─── DATA PROVIDED
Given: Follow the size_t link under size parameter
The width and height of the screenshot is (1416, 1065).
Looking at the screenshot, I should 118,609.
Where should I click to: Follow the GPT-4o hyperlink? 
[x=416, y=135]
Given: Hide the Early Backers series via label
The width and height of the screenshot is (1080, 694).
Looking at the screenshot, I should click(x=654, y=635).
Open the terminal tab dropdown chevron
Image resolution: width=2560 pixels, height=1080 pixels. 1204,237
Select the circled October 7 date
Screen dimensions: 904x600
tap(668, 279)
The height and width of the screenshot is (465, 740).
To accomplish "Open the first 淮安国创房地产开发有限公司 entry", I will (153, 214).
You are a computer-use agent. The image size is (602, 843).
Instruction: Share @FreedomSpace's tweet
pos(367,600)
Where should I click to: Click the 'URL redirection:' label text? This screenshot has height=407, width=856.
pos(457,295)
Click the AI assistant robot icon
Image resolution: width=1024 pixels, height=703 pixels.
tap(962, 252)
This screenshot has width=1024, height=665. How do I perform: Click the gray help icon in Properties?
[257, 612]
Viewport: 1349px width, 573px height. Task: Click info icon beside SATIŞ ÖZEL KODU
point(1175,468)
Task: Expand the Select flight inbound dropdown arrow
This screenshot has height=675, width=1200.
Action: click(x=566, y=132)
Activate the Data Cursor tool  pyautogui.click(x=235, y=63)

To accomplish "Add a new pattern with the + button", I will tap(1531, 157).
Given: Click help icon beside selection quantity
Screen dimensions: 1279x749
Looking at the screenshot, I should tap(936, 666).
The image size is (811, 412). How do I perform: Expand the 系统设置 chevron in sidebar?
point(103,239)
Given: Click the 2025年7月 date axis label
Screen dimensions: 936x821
──────
▸ EXERCISE
Recast the records in the stretch from the line containing "You are a computer-use" through the line containing "pos(367,600)" as a two-column CSV with the columns instruction and action, one row per record. Put each value in a single quoted field, replacing line breaks with spaces.

▸ SOLUTION FOR THIS TASK
instruction,action
"You are a computer-use agent. The image size is (602, 843). Instruction: Share @FreedomSpace's tweet","pos(367,600)"